Once the rice is 90% cooked, I add beans, either all black if I want a more earthy-tasting dish, or part black, part pinto if I want a more refined dish (pinto has a milder taste).  In this case, I added those four cans of black beans and none of the pinto.  Sometimes I do half and half. 

I have tried for years to find an organic bean of optimal quality, but I haven't found one that suits me.  Bush's beans are simply the best on the market, in my opinion.  And I've tried every other product, like, for the past twenty years.  I'm not a big fan of large-scale modern agriculture, but I can't find an acceptable alternative here. 
Action shot #2:  Rinse the broth off the beans so that it will not dull the colors of the dish.  Part of this dish's appeal is its natural bright colors. 
Action shot #3:  Add the beans and again, "fold" them into the mixture gently.  Don't squish the rice.  Then allow it to heat gently, cover removed, for about fifteen more minutes.  That will allow all the tastes to blend. 

And again, note the ratio of the ingredients visible here: a LOT of vegetables and a LOT of beans so that the higher glycemic index of the rice is balanced out. 
And there she is!!!

As a final step, I sometimes add just a pinch of ground chipotle pepper.  Just a pinch, though, because too much will start overwhelming the turmeric and oregano. 
Here you can see nine Pyrex storage dishes (photo right) filled with the beans and rice and stacked in our massive freezer.  I use what Pyrex describes as their "basic glass" line of storage dishes.  I need them to stack neatly and so I don't want any air release buttons or other frou-frou on the lids. 

Because we freeze such massive quantities of food, we actually own somewhere between 50 and 100 of these Pyrex dishes (update note:  I went back and counted, and we have ninety-three Pyrex dishes, mostly in the range of 2 to 6 cup storage capacity).  I've accumulated them gradually over the past ten years.   They need to move efficiently between freezer and microwave and conventional oven and table without me messing with inter-container transfers, so they have to be high-quality tempered glass.   
Many Americans experience a brain freeze when presented with the idea of freezing their food. They associate the process of freezing with cheap "TV dinners" and assume that freezing will seriously reduce food quality.
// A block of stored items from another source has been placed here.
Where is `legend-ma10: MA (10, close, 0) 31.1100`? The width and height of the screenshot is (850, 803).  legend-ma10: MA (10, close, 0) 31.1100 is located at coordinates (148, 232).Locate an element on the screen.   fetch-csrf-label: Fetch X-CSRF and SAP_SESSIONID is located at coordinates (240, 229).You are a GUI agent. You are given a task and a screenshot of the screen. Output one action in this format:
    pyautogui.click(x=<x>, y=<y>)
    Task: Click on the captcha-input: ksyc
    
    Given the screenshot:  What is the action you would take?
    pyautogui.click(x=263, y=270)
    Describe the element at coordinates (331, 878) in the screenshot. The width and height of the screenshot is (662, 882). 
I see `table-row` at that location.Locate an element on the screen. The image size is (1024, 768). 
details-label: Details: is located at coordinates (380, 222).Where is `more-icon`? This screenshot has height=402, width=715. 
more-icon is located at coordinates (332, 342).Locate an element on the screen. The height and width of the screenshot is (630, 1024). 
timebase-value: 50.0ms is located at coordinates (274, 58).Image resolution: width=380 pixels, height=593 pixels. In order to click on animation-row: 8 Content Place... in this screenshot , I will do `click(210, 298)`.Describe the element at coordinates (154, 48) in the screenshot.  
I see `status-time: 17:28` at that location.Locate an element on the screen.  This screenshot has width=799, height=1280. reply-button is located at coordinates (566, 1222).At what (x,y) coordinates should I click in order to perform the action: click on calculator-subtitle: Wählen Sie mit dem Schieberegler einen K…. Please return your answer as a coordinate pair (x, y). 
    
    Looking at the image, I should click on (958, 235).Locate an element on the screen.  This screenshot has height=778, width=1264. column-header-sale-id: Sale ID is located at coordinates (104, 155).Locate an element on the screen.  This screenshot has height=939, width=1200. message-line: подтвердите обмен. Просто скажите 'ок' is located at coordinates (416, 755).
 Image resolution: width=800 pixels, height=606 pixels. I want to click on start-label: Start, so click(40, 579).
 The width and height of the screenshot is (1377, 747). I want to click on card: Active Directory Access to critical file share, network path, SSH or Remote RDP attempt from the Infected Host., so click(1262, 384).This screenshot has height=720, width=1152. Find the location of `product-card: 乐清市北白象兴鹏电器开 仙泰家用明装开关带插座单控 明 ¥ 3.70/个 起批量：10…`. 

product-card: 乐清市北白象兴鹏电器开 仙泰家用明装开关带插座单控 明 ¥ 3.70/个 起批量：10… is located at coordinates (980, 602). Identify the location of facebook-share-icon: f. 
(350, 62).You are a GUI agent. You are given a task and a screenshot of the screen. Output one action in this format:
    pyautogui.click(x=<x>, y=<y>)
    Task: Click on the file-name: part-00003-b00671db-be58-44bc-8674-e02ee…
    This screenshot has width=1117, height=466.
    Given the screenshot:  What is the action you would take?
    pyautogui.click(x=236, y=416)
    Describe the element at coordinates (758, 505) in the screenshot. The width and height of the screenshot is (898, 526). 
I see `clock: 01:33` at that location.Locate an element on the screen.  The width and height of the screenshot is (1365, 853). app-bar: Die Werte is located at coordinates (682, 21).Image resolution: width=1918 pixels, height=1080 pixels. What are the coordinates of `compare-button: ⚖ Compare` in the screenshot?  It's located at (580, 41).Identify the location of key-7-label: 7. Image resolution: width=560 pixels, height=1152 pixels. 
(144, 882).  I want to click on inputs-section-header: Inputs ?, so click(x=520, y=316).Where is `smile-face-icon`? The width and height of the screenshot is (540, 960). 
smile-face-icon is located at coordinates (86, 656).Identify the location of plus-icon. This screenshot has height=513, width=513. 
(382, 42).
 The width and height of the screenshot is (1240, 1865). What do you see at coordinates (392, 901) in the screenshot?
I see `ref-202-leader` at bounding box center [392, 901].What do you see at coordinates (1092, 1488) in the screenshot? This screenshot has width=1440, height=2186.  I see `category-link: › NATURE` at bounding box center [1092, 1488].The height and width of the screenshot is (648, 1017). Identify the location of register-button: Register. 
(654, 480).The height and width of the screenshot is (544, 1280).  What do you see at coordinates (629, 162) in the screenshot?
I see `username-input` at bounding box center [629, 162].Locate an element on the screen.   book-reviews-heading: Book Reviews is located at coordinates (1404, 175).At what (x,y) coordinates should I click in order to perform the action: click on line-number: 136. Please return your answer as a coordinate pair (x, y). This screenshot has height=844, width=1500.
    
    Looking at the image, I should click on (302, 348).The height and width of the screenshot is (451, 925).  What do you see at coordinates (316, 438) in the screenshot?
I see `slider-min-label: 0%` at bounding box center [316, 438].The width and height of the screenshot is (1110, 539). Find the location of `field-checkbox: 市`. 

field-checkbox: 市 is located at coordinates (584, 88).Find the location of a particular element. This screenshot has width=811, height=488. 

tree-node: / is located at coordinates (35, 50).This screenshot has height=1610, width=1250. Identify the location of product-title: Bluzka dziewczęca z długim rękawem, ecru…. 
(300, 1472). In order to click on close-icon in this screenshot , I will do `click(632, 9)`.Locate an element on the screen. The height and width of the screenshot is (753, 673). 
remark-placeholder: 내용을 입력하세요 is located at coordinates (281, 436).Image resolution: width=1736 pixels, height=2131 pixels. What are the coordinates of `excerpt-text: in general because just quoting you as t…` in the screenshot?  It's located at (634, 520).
 To be sure, some dishes do not freeze well - but many do, including this beans and rice recipe. To the left of it in this photo above, you can see three Pyrexes of a mint quinoa/garbanzo bean dish, and spaghetti sauce at the far left. All of these recipes go through a freeze-thaw cycle without significant loss of taste, texture, or quality.  The secret is to make them with the highest-quality ingredients to start with.

This is the main strategy by which we carefully control our eating plans in my home. My husband and I both have jobs. We can't come home and prepare fresh meals every evening - we have neither the time nor the energy for that.   Instead, on weekends, I make massive quantities of our favorite dishes and freeze them like this so that they can be taken out and microwaved in a matter of minutes on work days. It's much healthier and a much more efficient use of my time than any of the other approaches I've tried over the years. And much tastier, too. 

So there's an example of my first push-back against the bitter pill of a broken medical system.  Ultimately, none of us know whether we'll succumb to that system, but by developing healthy counter-strategies such as this one, at least I'll be able to know that I tried my best to avoid such a scenario.